[Date Prev][Date Next][Thread Prev][Thread Next][Date Index][Thread Index]
Re: [lmi] Continuing deboostification with removing dependency on Boost.
From: |
Greg Chicares |
Subject: |
Re: [lmi] Continuing deboostification with removing dependency on Boost.Regex |
Date: |
Fri, 28 May 2021 20:37:39 +0000 |
User-agent: |
Mozilla/5.0 (X11; Linux x86_64; rv:78.0) Gecko/20100101 Thunderbird/78.9.0 |
On 5/28/21 4:20 PM, Vadim Zeitlin wrote:
> On Fri, 28 May 2021 14:14:16 +0000 Greg Chicares <gchicares@sbcglobal.net>
> wrote:
>
> GC> On 5/27/21 5:04 PM, Vadim Zeitlin wrote:
> GC>
> GC> [...after drastic snippage, the options are...]
> GC>
> GC> > 0. Still switch to std::regex, but optimize test_coding_rules
> GC> > 1. Switch to some other C++ regex library. My favourite one remains PCRE
> GC> > 2. Rewrite test_coding_rules in some other language
> GC> First of all, should we first consider:
> GC> https://github.com/hanickadot/compile-time-regular-expressions
> GC> to see whether that's a magic answer to our regex woes?
>
> This falls under the solution (1). But when I had suggested looking into
> this library (CTRE) previously, you asked me whether I understood its code
> well enough to make changes to it if necessary and my honest answer was
> that I definitely didn't -- and this didn't change since then.

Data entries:
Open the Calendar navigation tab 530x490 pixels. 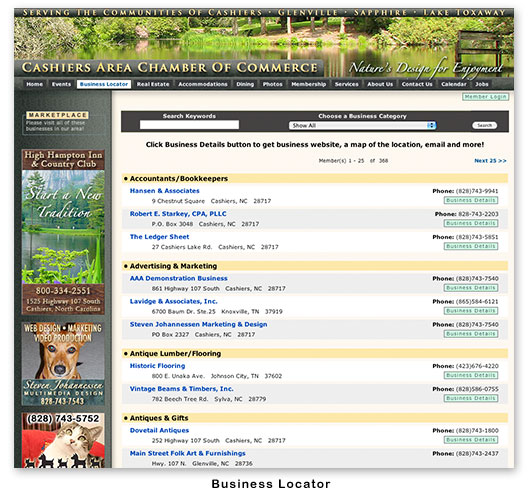click(x=454, y=84)
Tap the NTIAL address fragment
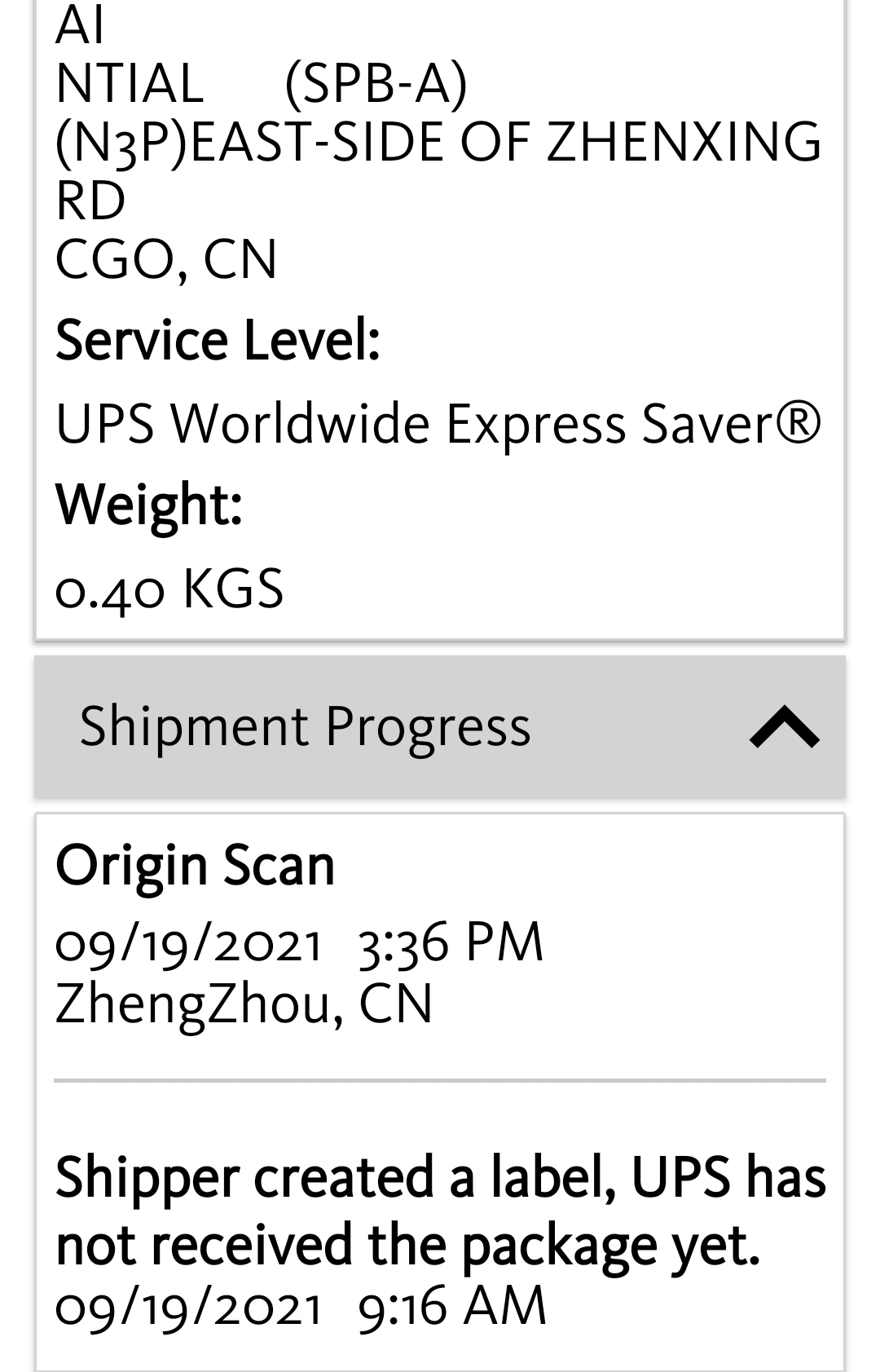Image resolution: width=880 pixels, height=1372 pixels. (x=129, y=83)
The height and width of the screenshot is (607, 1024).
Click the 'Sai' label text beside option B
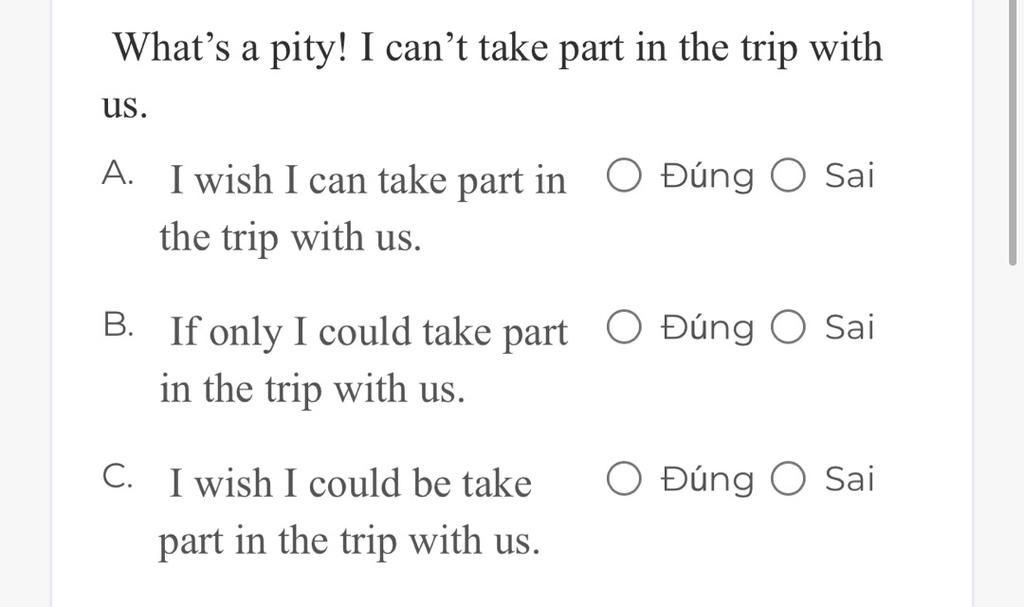click(x=849, y=327)
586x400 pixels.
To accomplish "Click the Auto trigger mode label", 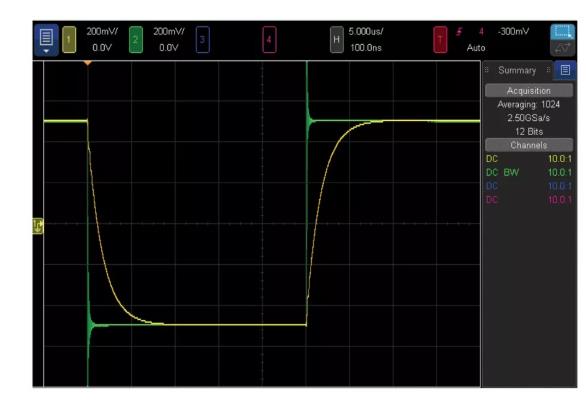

Tasks to carry out
1: List the numbered options for proceeding that are quoted in the message.
2: From the entries, extract the part that runs from the line containing "586x400 pixels." through the end of the entries, omitting the pictures.

Worked solutions
1:
0. Still switch to std::regex, but optimize test_coding_rules
1. Switch to some other C++ regex library. My favourite one remains PCRE
2. Rewrite test_coding_rules in some other language

2:
586x400 pixels.
To accomplish "Click the Auto trigger mode label", 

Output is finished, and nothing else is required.